The importance of data-driven intelligence in driving positive change
By Matt Burns from CameraForensics & Christian Berg from Paliscope
The modern slavery landscape continues to exploit and affect millions of victims worldwide each year in acts ranging from state-imposed labour to forced marriages. As a result, the premise of combatting this international threat can seem daunting and unrealistic.
However, with global organisations and committees on a mission to successfully end modern slavery – working in tandem with national law enforcement and research agencies, great work is continuously in progress. Together, groups are finding and rehabilitating survivors of modern slavery, and collectively striving to put an end to this threat in all its forms.
Today, we’re looking at some of the brilliant work being done to eradicate slavery worldwide. From forging strong partnerships across borders to equipping investigators with greater, more sophisticated intelligence tools.
When we think of modern slavery, common examples that come to mind may include the forced labour of workers such as that seen in the Uzbek cotton industry, or the arranged forced marriages of South Asia and Africa.
However, it’s important to remember that modern slavery doesn’t just happen abroad. It’s a threat that can exist in small communities and unassuming residences. In London alone as recent as 2018, the metropolitan police recognised more than 2,300 victims of modern slavery, a threat that only grew in the recent pandemic.
To counter this alarming rise, initiatives are aiming to raise awareness of the many forms that modern slavery takes.
In doing so, organisations such as Tribe Freedom Foundation, End Slavery Now, and others hope to better the public’s understanding of slavery in the modern landscape, as well as what to do if you expect slavery practices to be taking place in their community.
Modern slavery can exist in all aspects of a supply chain, and can be indirectly linked to the clothes we wear, the food we eat, and the technology we interact with daily – a fact that brought all eyes on the UK with the deaths of 39 Vietnamese victims of human trafficking in 2019.
With a lack of transparency in supply chains, it’s difficult to understand how much we unintentionally profit from modern slavery. The UK is at the forefront of this project, having introduced the Modern Slavery Act in 2015 that compels businesses to tackle and disclose any instances of modern slavery throughout their supply chains. This act:
“Requires certain businesses to produce a statement setting out the steps they have taken to ensure there is no modern slavery in their own business and their supply chains. If an organisation has taken no steps to do this, their statement should say so.”
By introducing bills and greater transparency in supply chains, governing bodies and organisations can develop a greater understanding of where and how we as a society unintentionally profit off of exploitative practices.
What’s more, we can better identify areas of concern and potentially locate those responsible, mitigating this risk through a decline in practice.

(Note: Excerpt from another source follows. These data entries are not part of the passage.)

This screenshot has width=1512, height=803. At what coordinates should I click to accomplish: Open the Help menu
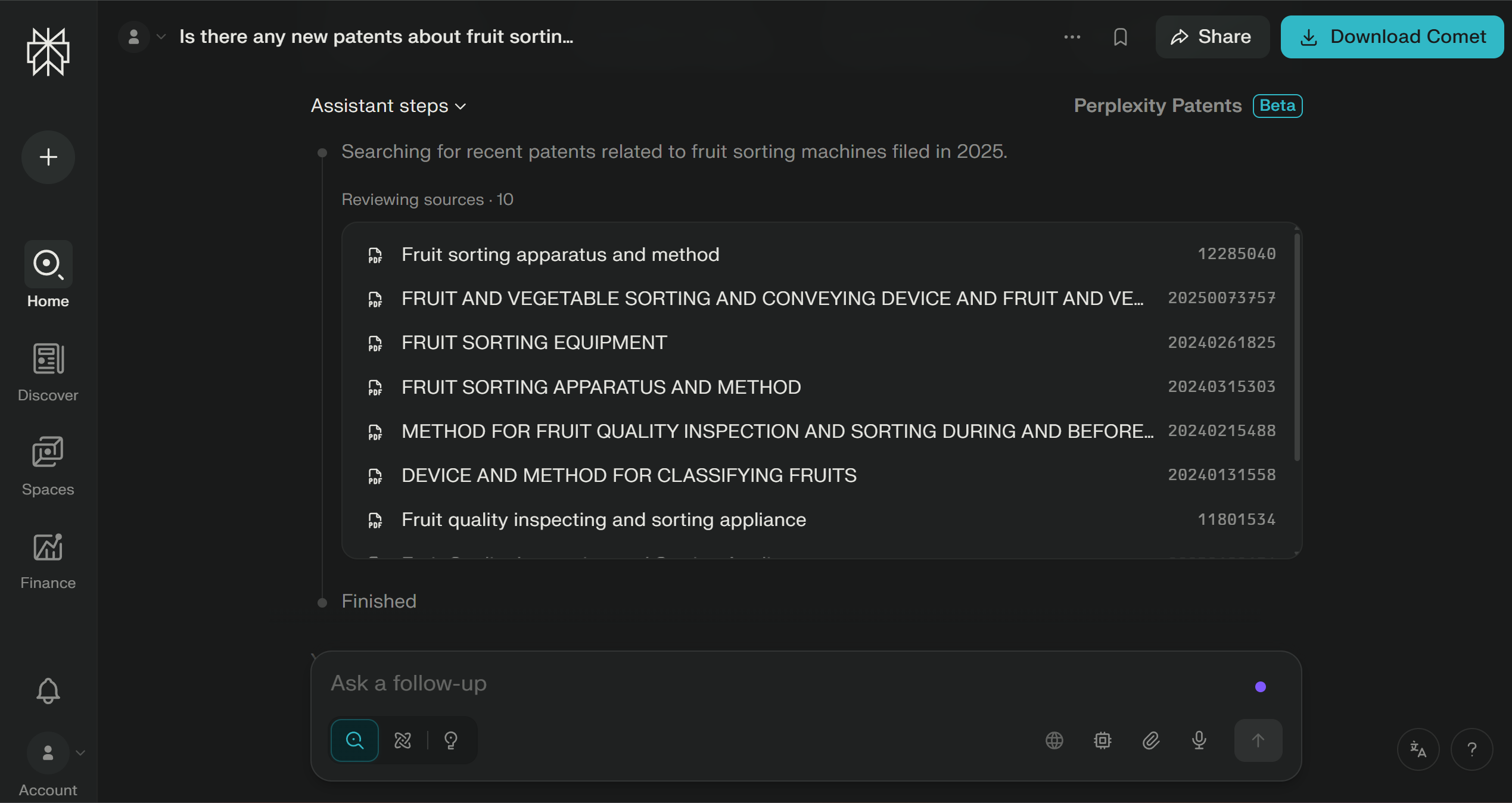pos(1471,749)
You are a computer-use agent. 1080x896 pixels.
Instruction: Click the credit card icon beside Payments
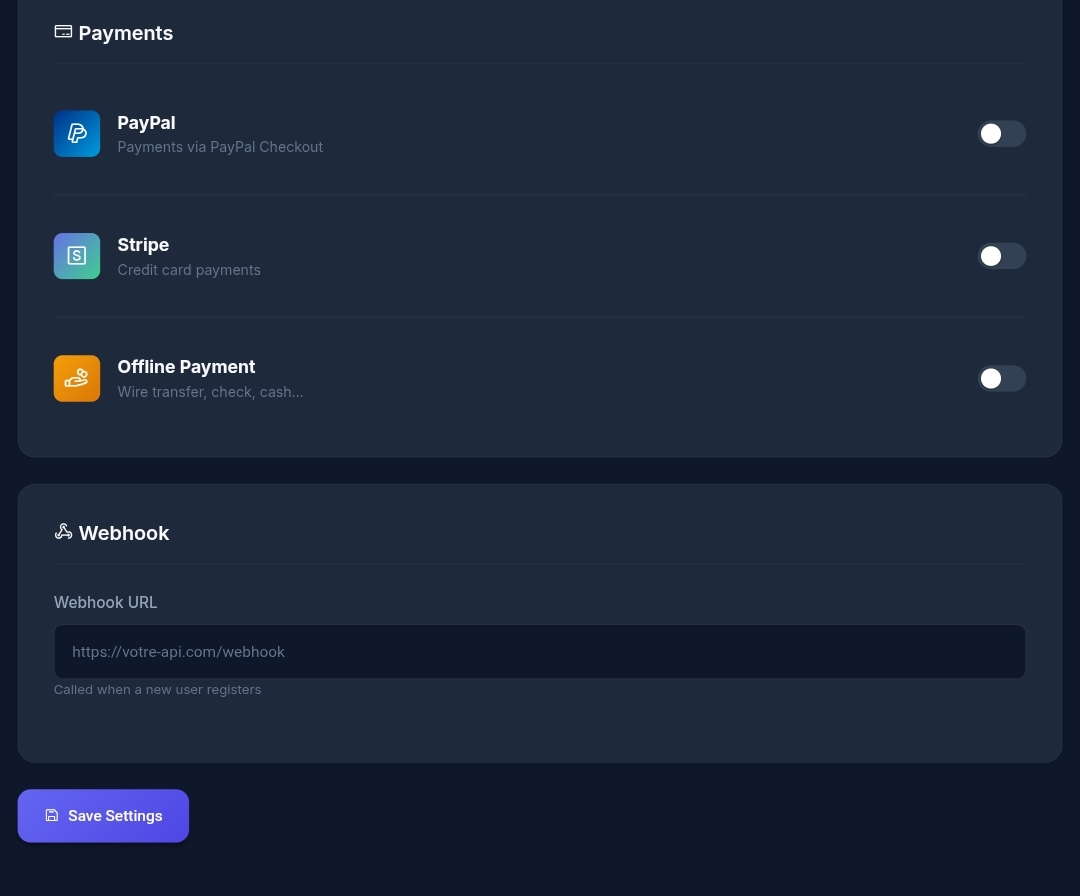[x=63, y=32]
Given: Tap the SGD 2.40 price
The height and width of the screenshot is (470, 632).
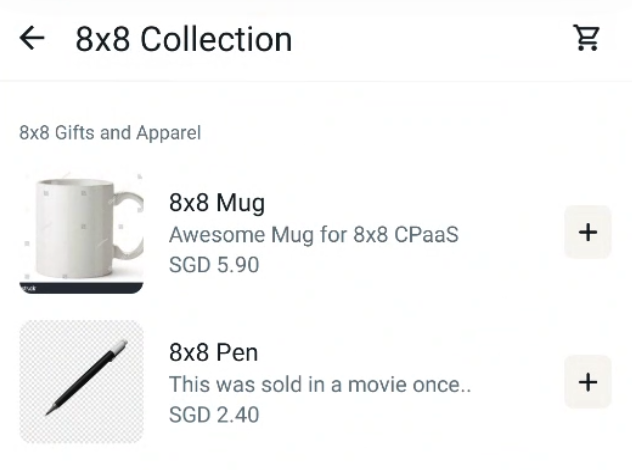Looking at the screenshot, I should (x=213, y=414).
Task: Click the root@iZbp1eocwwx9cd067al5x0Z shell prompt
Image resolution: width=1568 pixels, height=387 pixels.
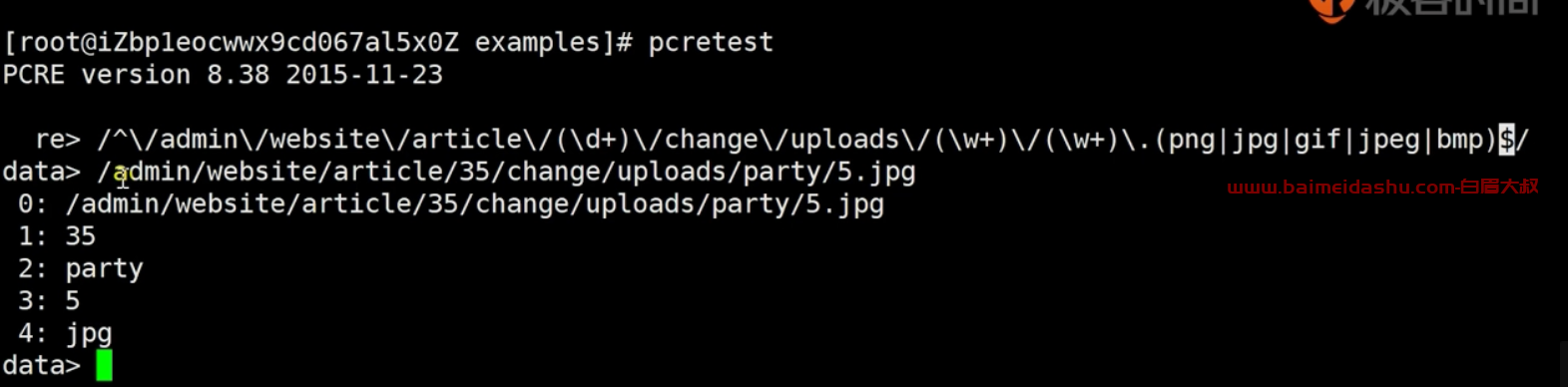Action: pos(317,43)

Humanitarian crises can cause unparalleled damage to thousands of vulnerable civilians. Recent data indicate that humanitarian crises, such as Europe’s migration crisis, are consistently exploited by organised crime operations and malicious networks, forcing vulnerable adults and children into modern slavery practices. As Dame Sara Thornton, UK independent anti-slavery commissioner writes:
“We need to stop the victimisation of the vulnerable before traffickers and slave masters have their way […] Millions of people are on the move. Multitudes are without a home, a job or even a family, resulting in a pool of defenceless people vulnerable to trafficking and slavery.”
To intervene in humanitarian crises, we must forge a strong network of international partnerships, all working towards a shared vision for a world without modern slavery. But how can we work together to achieve this?
Together, with a strong network of international partners, varying from technological innovators to policymakers, we can engage in anti-slavery practices at the highest level.
Within the rapidly developing tech landscape, we can research and develop greater tools for monitoring, identifying, and uncovering modern slavery victims and perpetrators. With the participation of governing bodies and larger establishments, we can also ensure that anti-slavery efforts are strategically coordinated and aligned with other efforts for the greatest possible impact.
Other significant advantages include the sharing of vital knowledge, the ability to collaboratively resource and fund new projects, and the opportunity to engage in a wider discussion to further increase awareness and gain backing.
Dame Sara Thornton wrote, in her eight priorities in the fight against modern slavery:
“Failure to record modern slavery allegations means that investigations are not being instigated, which results in fewer prosecutions and convictions. Until this changes, criminals who abuse children and exploit adults will continue to operate without impunity.”
Research and development efforts continue to uncover more sophisticated tools to be used throughout the investigative process.
As a result, investigators are more equipped than ever to tackle the threat of modern slavery, with access to advanced analytics, image forensics, and monitoring tools to help uncover victims and identify key trends which could provide greater insight or intelligence on modern slavery operations than ever before.
We’re trying to help drive positive change in the fight against modern slavery, developing our own understanding and capabilities alongside our great partners.